Paranoïa
Pendant des nuits, elle raconte sa vie, ses ressentis. Elle parle de l’actualité et y ajoute ses impressions. Semble-t-il, tout ne tourne pas rond. « Ils » ont beaucoup d’influence sur elle. « Ils » la traquent. Face à sa webcam, elle déballe tout ce qu’elle a sur le coeur. Pendant plusieurs fois 15 minutes. Elle répond aux commentaires sous la vidéo. La réaction des spectateurs était partagé. À mi-chemin entre la gêne et l’hilarité. Il faut dire qu’elle a beaucoup d’imagination. Un peu trop même. Elle mélange DSK, son ex-mari et des noms d’anonymes. Elle mêle sa vie à un vaste complot mondial. Et le monde entier est spectateur.
Quelques jours plus tard, le compte est fermé.
Obsession
Ailleurs, c’est une autre femme. Elle a rapidement compris les rouages du réseau. Elle poste régulièrement. Elle répond. Elle envoie des messages privés. Et dans sa tête, une ou deux obsessions. Ne pas être contredite. Séduire cet homme. Elle use de tous les stratagèmes. Aussi bien en ligne qu’hors-ligne. Elle ment, effrontément. Plus c’est gros, plus ça passe. Et elle prend le statut de la victime, qui fait écran pendant de nombreux mois.
Et puis un jour, le compte est muet.
Discussion
Selon Dominique Dupagne, le clavier et l’écran enrobent d’un « sentiment de protection » la discussion. C’est bien plus simple de parler avec d’autres gens derrière un ordinateur. D’ailleurs, un des premiers forums qu’on lui a demandé de créer sur atoute.org est réservé aux personnes souffrant de schizophrénie. C’est un « espace où ils se sentent libres de communiquer ».
De manière générale, quand quelqu’un est différent, quand il n’est pas normal, on le rejette. Internet gomme ces différences. On peut se fondre dans la masse et paraître normal.

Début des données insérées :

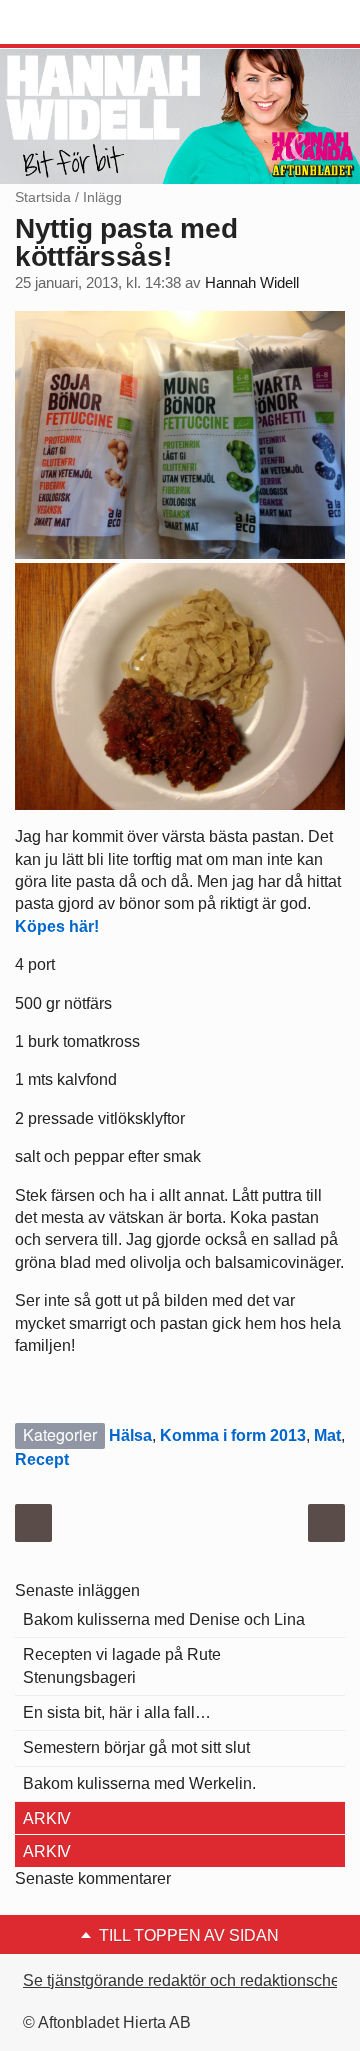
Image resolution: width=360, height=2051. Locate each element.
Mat (327, 1435)
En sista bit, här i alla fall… (117, 1712)
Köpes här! (57, 926)
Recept (42, 1459)
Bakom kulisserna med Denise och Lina (164, 1619)
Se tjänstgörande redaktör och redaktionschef (183, 1980)
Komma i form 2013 (233, 1435)
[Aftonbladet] (90, 23)
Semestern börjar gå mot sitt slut (136, 1747)
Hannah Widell (252, 283)
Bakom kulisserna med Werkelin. (139, 1783)
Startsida (43, 197)
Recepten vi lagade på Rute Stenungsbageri (122, 1665)
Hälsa (130, 1435)
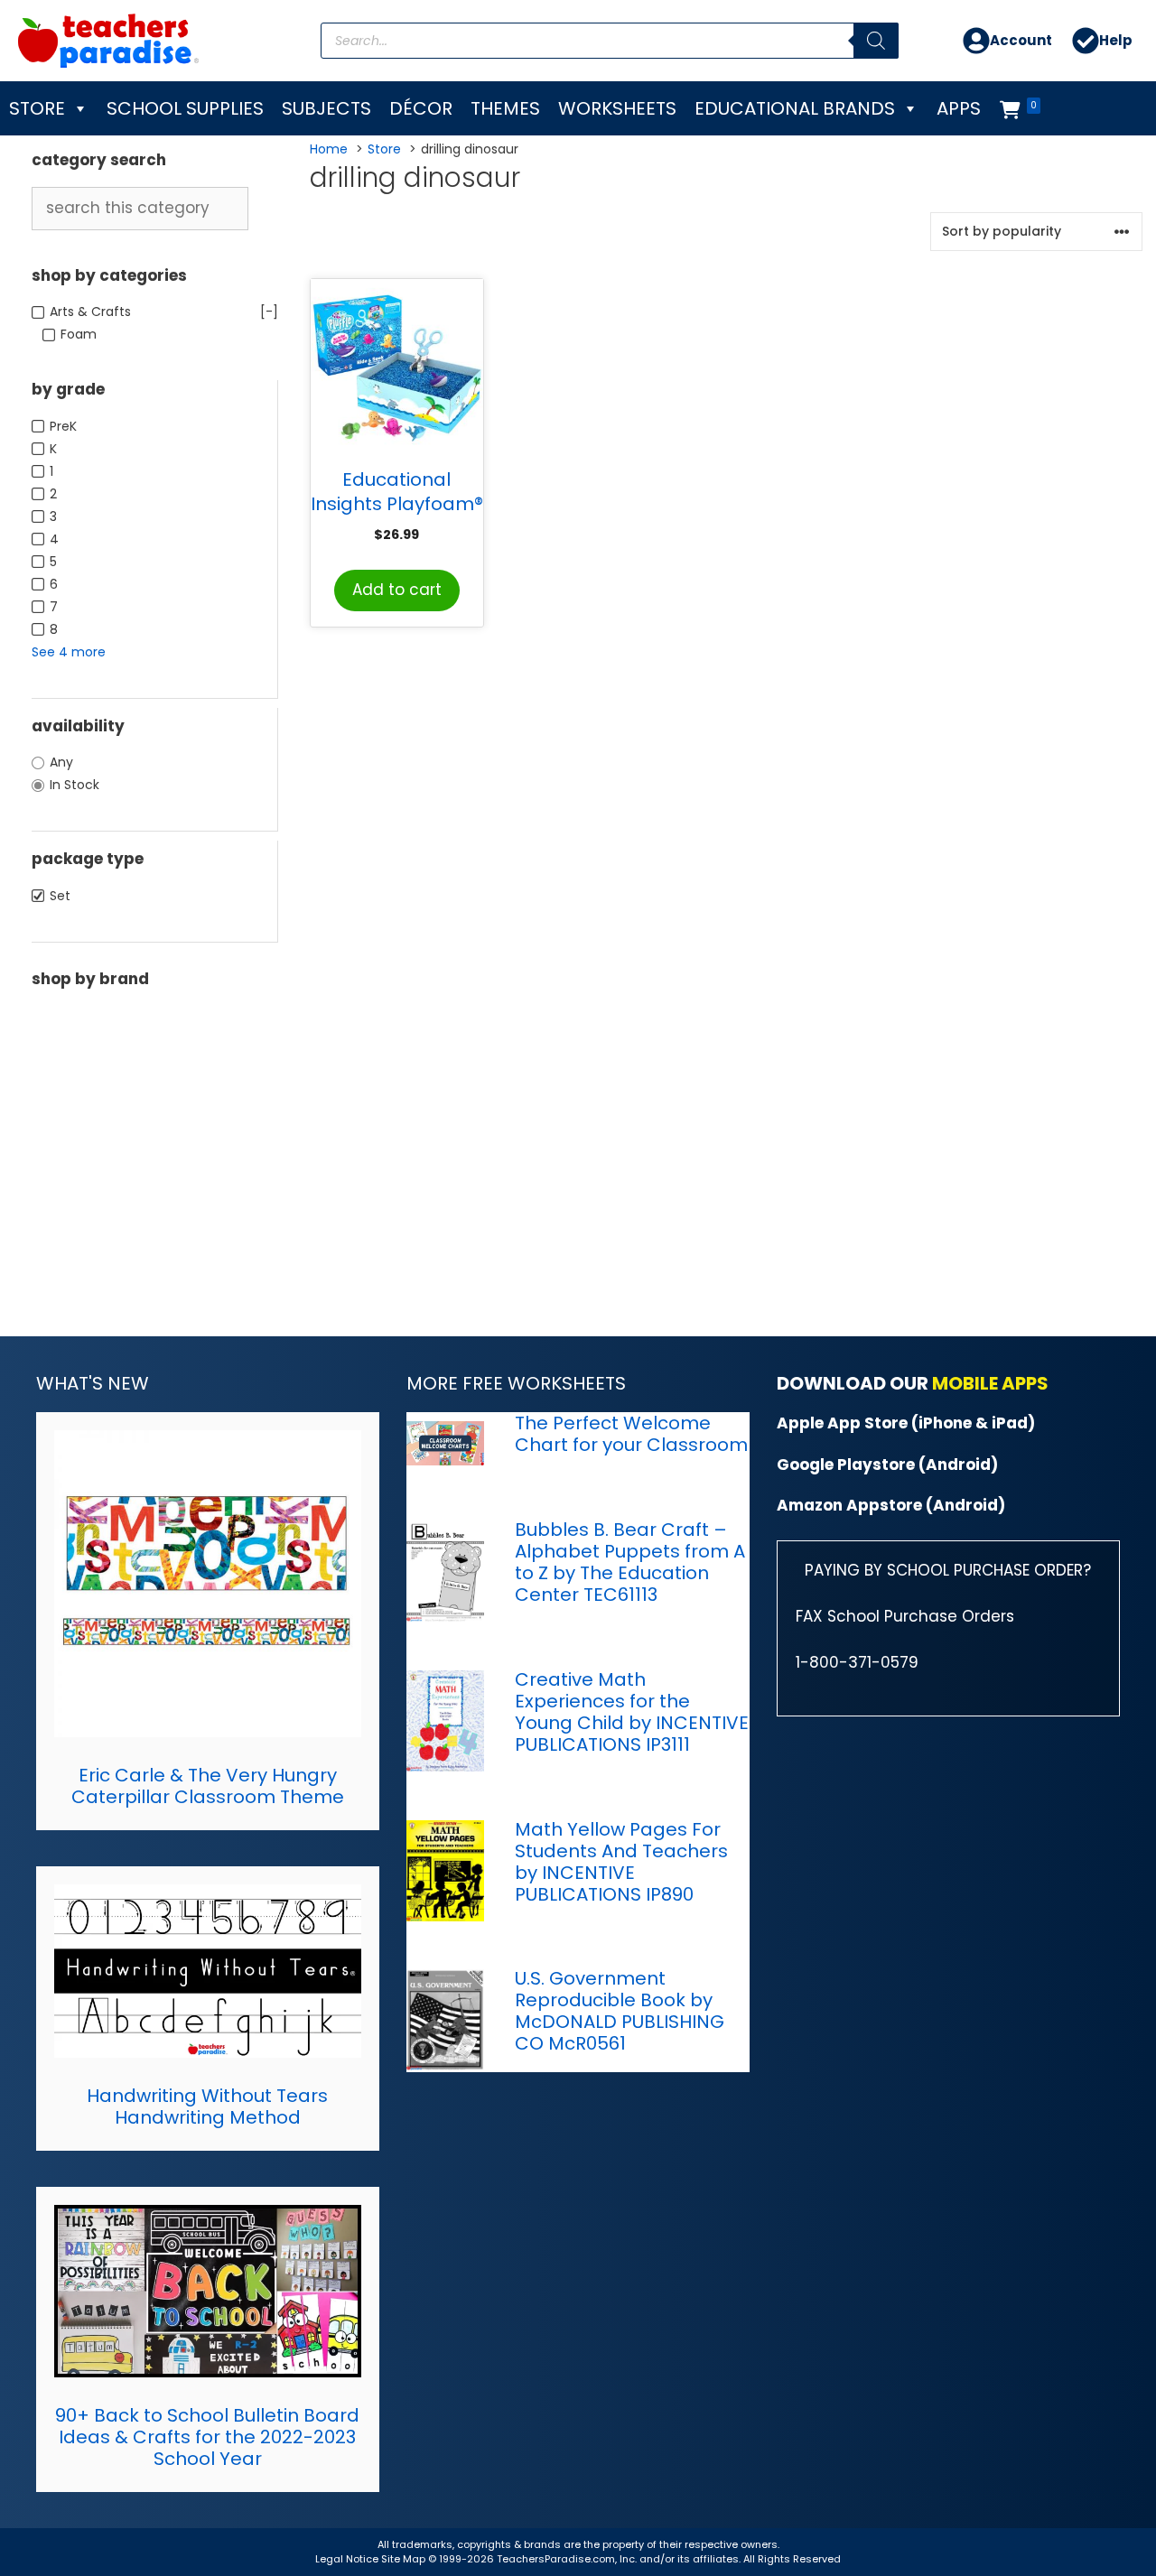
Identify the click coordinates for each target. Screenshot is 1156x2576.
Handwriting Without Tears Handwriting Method (207, 2106)
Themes (505, 108)
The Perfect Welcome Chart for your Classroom (631, 1433)
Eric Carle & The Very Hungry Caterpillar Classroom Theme (207, 1785)
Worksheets (617, 108)
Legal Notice (346, 2559)
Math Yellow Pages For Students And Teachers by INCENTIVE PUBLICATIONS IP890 (621, 1861)
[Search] (876, 41)
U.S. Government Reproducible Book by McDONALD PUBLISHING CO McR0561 (619, 2010)
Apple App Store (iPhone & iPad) (906, 1423)
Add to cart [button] (397, 589)
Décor (420, 108)
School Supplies (185, 108)
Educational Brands (795, 108)
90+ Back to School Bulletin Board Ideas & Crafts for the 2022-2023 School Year (207, 2437)
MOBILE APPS (990, 1383)
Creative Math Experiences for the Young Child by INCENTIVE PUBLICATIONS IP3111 (632, 1712)
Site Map (404, 2559)
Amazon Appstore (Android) (891, 1505)
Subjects (326, 108)
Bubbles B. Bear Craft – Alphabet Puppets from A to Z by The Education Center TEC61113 (630, 1562)
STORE (37, 108)
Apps (959, 108)
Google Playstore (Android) (887, 1464)
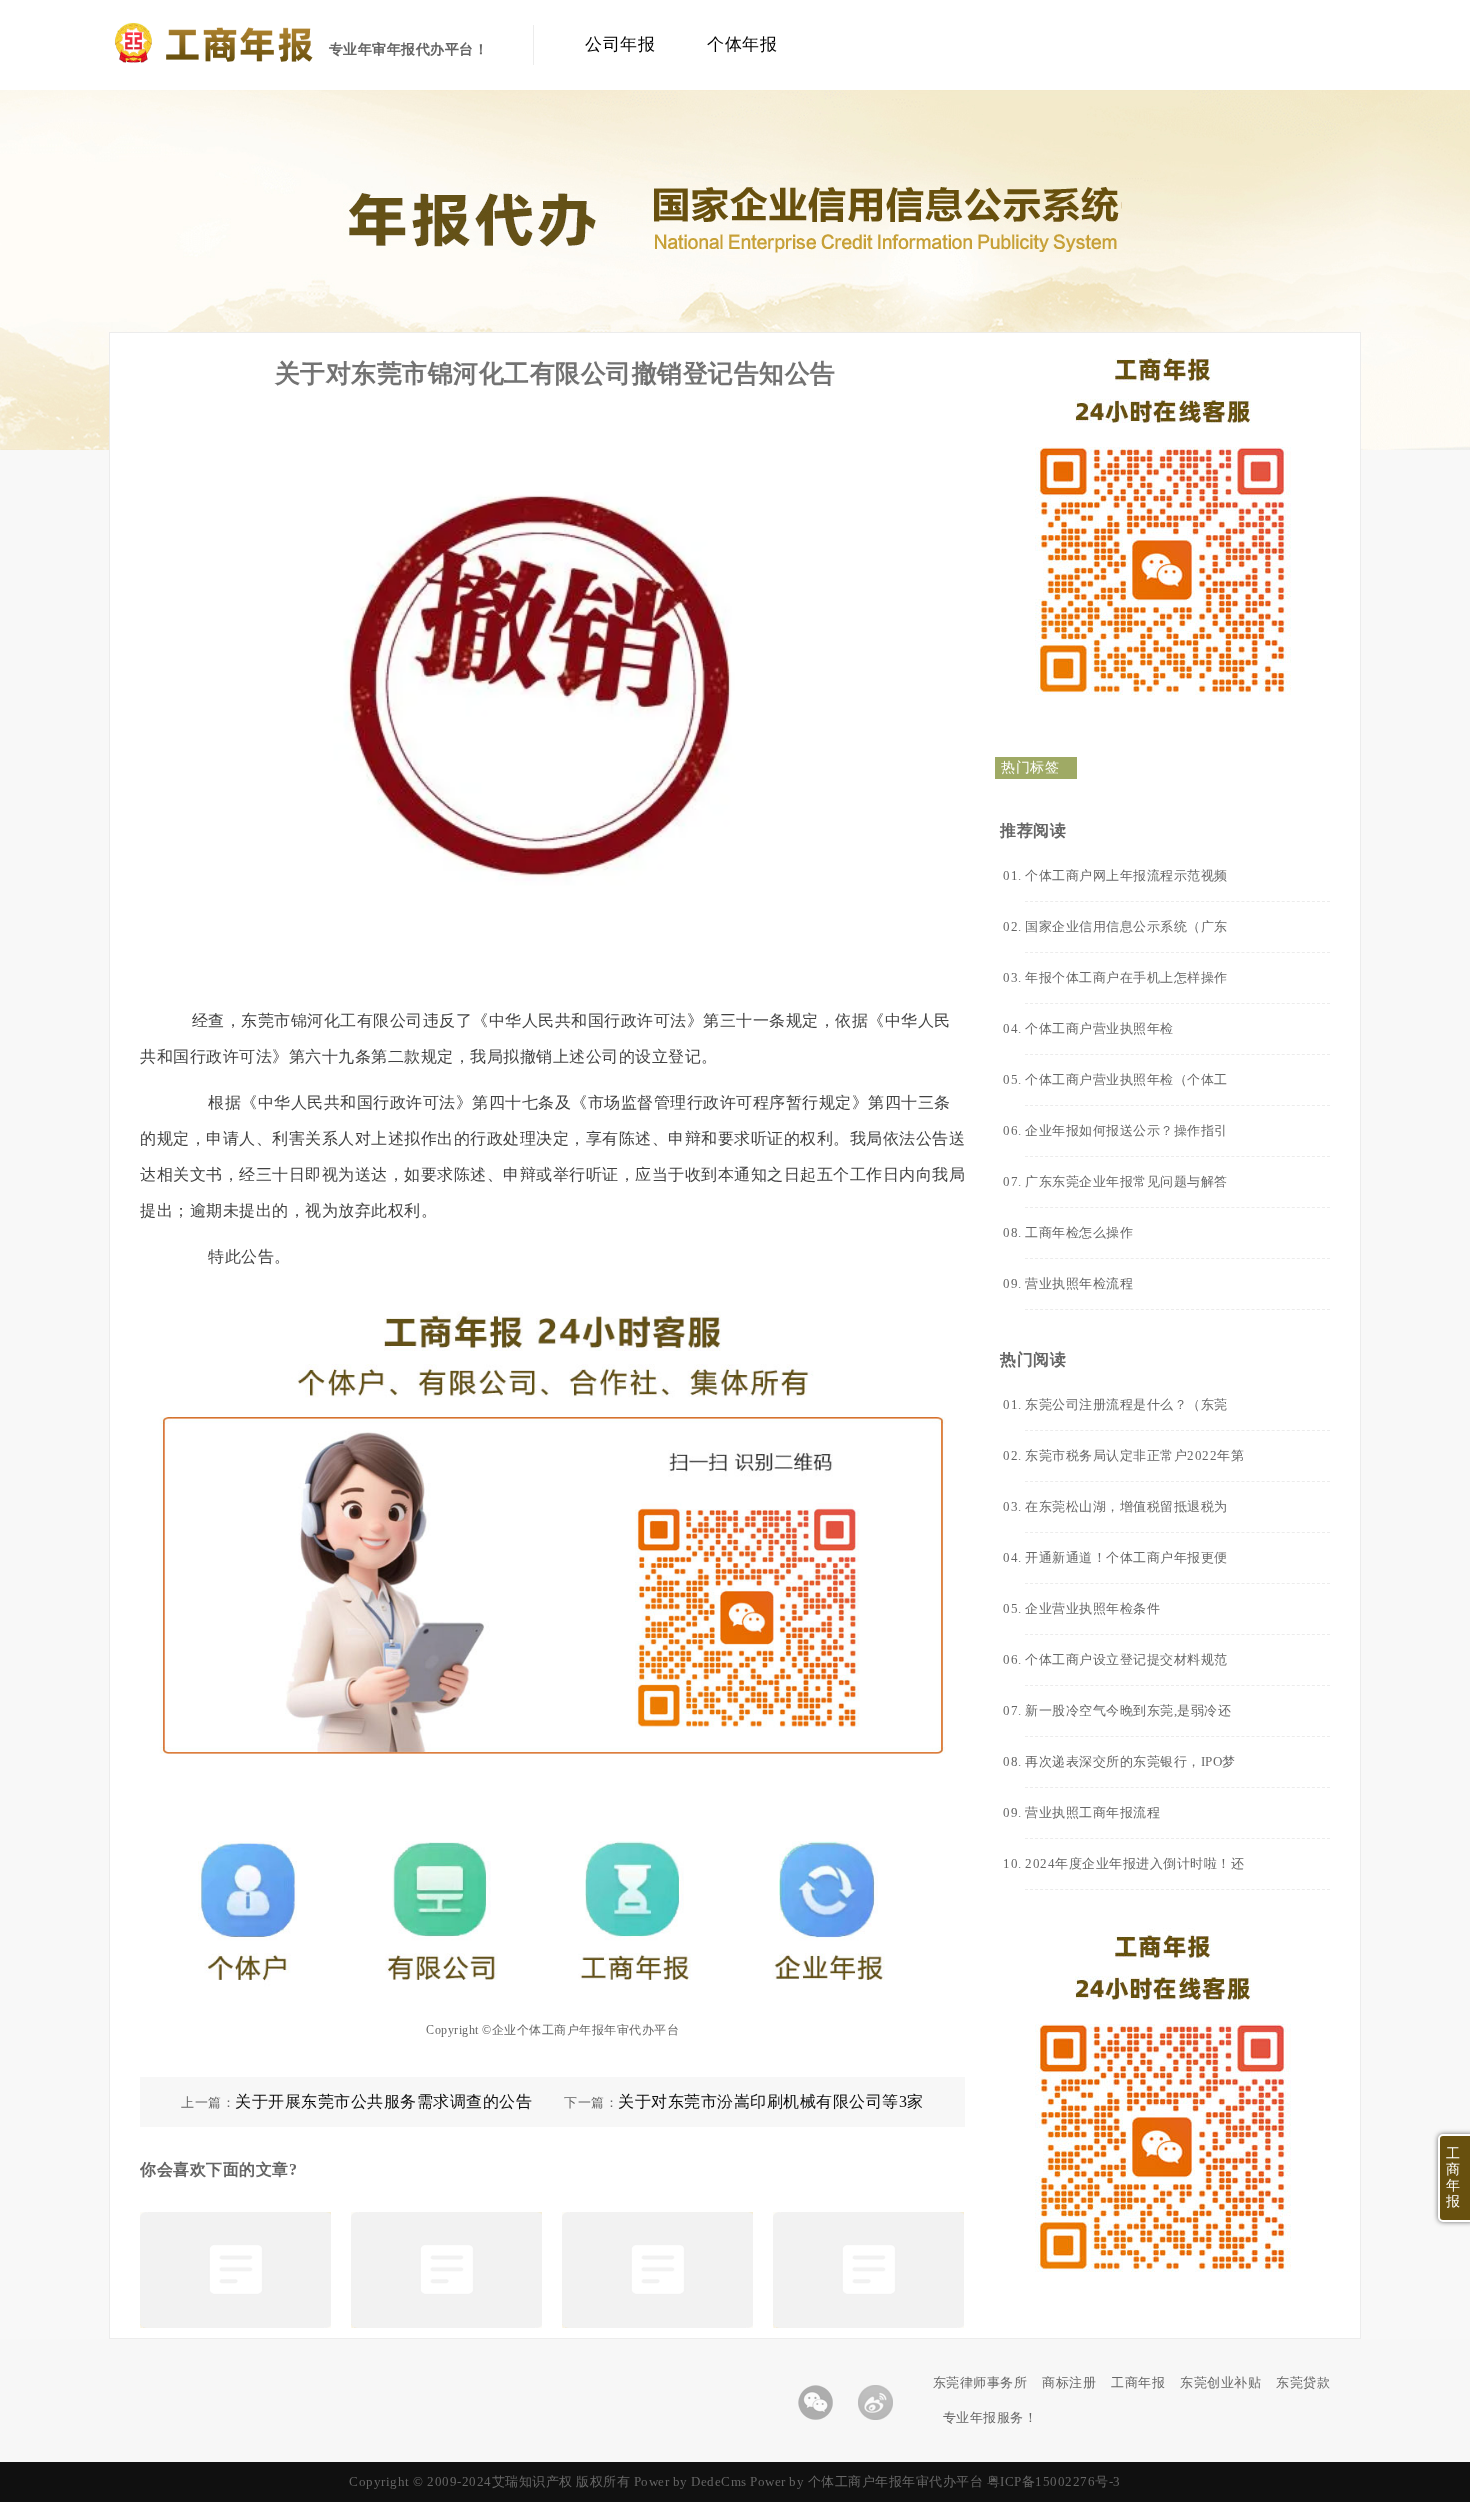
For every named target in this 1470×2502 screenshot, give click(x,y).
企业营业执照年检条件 (1092, 1608)
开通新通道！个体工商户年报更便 (1126, 1557)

Sur Internet, on ne sait pas que vous êtes fou. Du moins, pas au premier coup d’oeil. On ne sait pas non plus que vous êtes vieux. Permettre d’accepter tout le monde, sans le juger au premier abord est peut-être la première qualité d’Internet. Accueillir dans le réseau les invisibles et les traiter comme n’importe qui.